Aug. 15—A long-anticipated dispute resolution panel for the 340B drug pricing program took a step toward becoming reality when the Health Resources and Services Administration (HRSA) recently outlined its structure.

Under a HRSA proposed rule that would implement the Affordable Care Act requirement that a binding administrative dispute resolution (ADR) process for the 340B program be instituted, providers can file challenges if they believe they were overcharged for drugs purchased through the program.

The proposed process also would be available to drug manufacturers.

Here are some key components of the proposed ADR panel:

  1. The 340B ADR process is not intended to be a trial-like proceeding governed by formal review of evidence and procedure.
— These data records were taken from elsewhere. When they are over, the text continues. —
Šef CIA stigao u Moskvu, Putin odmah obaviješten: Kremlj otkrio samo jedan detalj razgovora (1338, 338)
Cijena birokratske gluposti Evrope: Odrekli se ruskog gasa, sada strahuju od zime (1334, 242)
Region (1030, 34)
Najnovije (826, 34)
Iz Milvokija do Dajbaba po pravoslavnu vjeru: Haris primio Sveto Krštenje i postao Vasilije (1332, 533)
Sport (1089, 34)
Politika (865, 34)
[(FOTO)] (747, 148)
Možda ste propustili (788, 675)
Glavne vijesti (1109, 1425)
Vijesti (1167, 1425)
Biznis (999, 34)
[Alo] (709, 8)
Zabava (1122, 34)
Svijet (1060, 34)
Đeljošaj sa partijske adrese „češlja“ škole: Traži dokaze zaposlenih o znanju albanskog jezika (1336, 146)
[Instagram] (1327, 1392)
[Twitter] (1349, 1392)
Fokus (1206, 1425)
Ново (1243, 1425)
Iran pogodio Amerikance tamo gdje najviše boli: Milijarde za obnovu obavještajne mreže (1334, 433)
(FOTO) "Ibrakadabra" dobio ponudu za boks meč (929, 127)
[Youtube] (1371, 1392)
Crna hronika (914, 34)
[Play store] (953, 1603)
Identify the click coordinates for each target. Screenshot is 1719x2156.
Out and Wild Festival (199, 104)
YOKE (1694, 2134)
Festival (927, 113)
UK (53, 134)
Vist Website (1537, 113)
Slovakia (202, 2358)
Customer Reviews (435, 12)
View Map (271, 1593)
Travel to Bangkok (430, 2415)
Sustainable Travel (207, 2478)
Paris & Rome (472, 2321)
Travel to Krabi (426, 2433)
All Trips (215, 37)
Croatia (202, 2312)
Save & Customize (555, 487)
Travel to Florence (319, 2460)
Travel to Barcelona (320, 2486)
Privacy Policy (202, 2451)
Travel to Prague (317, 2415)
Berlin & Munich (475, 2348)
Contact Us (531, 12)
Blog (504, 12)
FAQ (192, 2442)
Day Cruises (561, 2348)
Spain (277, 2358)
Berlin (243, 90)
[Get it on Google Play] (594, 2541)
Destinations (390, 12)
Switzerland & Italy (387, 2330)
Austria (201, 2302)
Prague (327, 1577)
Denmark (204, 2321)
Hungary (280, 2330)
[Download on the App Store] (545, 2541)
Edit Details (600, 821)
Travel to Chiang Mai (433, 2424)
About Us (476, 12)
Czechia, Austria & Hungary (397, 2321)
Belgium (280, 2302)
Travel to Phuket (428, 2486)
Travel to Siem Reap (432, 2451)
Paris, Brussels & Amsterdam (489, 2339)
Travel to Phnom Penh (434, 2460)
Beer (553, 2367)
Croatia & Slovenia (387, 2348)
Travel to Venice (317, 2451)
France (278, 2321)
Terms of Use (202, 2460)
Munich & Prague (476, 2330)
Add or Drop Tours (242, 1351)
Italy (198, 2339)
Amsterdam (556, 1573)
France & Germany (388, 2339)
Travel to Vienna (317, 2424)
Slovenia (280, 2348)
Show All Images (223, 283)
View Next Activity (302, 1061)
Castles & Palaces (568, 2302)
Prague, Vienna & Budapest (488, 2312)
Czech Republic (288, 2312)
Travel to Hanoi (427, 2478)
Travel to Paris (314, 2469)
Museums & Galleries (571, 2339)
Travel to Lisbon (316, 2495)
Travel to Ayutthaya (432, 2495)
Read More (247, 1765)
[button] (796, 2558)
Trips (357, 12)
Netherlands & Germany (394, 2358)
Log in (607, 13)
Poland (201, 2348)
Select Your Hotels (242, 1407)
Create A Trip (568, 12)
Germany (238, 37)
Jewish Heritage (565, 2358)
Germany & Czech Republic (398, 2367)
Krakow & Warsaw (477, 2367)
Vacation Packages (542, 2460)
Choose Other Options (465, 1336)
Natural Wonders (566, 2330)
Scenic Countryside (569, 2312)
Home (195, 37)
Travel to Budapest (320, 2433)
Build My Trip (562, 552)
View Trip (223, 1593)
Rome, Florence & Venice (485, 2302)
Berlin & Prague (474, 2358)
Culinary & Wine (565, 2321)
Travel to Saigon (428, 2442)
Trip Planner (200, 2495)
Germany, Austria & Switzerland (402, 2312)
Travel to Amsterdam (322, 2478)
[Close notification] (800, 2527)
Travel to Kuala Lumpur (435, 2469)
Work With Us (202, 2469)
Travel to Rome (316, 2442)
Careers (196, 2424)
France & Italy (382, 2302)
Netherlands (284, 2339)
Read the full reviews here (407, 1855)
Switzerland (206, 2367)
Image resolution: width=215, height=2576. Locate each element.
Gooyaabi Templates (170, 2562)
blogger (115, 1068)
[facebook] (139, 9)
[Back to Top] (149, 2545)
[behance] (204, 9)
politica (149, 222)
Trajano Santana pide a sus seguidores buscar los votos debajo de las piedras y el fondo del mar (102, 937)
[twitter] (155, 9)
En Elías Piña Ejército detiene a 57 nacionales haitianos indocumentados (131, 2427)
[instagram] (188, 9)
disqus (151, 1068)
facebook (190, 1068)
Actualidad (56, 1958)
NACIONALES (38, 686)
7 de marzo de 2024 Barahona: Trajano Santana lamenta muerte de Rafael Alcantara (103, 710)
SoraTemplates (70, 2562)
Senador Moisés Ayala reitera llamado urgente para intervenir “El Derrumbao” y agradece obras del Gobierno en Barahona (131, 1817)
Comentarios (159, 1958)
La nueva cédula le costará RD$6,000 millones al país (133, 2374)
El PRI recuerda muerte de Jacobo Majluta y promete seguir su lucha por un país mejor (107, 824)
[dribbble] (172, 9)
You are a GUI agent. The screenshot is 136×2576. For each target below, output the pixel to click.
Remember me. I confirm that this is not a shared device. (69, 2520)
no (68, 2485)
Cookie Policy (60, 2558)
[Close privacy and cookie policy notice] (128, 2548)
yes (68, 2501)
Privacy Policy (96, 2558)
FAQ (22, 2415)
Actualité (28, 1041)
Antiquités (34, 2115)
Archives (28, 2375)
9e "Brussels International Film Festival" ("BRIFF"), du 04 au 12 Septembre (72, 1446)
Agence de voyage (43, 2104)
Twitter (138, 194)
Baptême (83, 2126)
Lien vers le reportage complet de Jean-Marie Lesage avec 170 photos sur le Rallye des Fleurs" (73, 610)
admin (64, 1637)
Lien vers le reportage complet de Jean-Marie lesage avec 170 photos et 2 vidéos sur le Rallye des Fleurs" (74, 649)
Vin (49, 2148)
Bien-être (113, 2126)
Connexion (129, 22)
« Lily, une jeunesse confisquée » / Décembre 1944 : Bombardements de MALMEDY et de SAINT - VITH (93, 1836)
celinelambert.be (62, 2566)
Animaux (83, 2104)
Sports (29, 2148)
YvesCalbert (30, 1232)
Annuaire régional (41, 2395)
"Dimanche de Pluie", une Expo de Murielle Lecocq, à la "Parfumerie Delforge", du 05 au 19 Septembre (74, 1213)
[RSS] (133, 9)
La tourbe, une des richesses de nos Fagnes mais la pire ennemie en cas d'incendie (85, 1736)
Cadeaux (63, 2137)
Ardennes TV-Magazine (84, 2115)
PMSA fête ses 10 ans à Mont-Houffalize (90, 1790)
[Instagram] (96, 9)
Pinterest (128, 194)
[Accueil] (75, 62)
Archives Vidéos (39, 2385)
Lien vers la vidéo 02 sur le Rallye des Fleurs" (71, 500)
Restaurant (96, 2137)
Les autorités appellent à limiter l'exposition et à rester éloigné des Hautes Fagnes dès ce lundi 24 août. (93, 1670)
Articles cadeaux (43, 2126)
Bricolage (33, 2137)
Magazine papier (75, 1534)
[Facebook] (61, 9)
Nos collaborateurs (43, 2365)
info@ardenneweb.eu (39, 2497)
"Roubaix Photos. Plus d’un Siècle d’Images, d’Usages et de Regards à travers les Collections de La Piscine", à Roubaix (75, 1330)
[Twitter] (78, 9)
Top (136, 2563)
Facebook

Rather, it is an administrative process.
  2. The ADR process should be considered a last resort to be used after good-faith efforts to resolve disputes are unsuccessful.
  3. The ADR panel will be comprised of federal employees who are familiar with the 340B program.
  4. Claims must be filed within three years of the date of sale or payment.
  5. Required documents will include a 340B purchasing account invoice that shows the purchase price by national drug code, minus any taxes or fees.
  6. While a ceiling-price tracking system is being developed, HRSA will provide ceiling-price data to claimants.
  7. Consolidated claims by an organization or association must assert overcharging by the same manufacturer for the same drug.
  8. Regulations will establish procedures for claimants to discover or obtain information from manufacturers that is relevant to an overcharge claim.
  9. A draft version of an agency decision letter will be sent to all parties and will include the panel’s findings and conclusions regarding the alleged violation.
  10. After allowing time for responses, a final agency decision letter will be sent to all parties in the dispute.
  11. HRSA will take enforcement action or apply sanctions, as appropriate.
  12. The decision is final unless invalidated by a court order.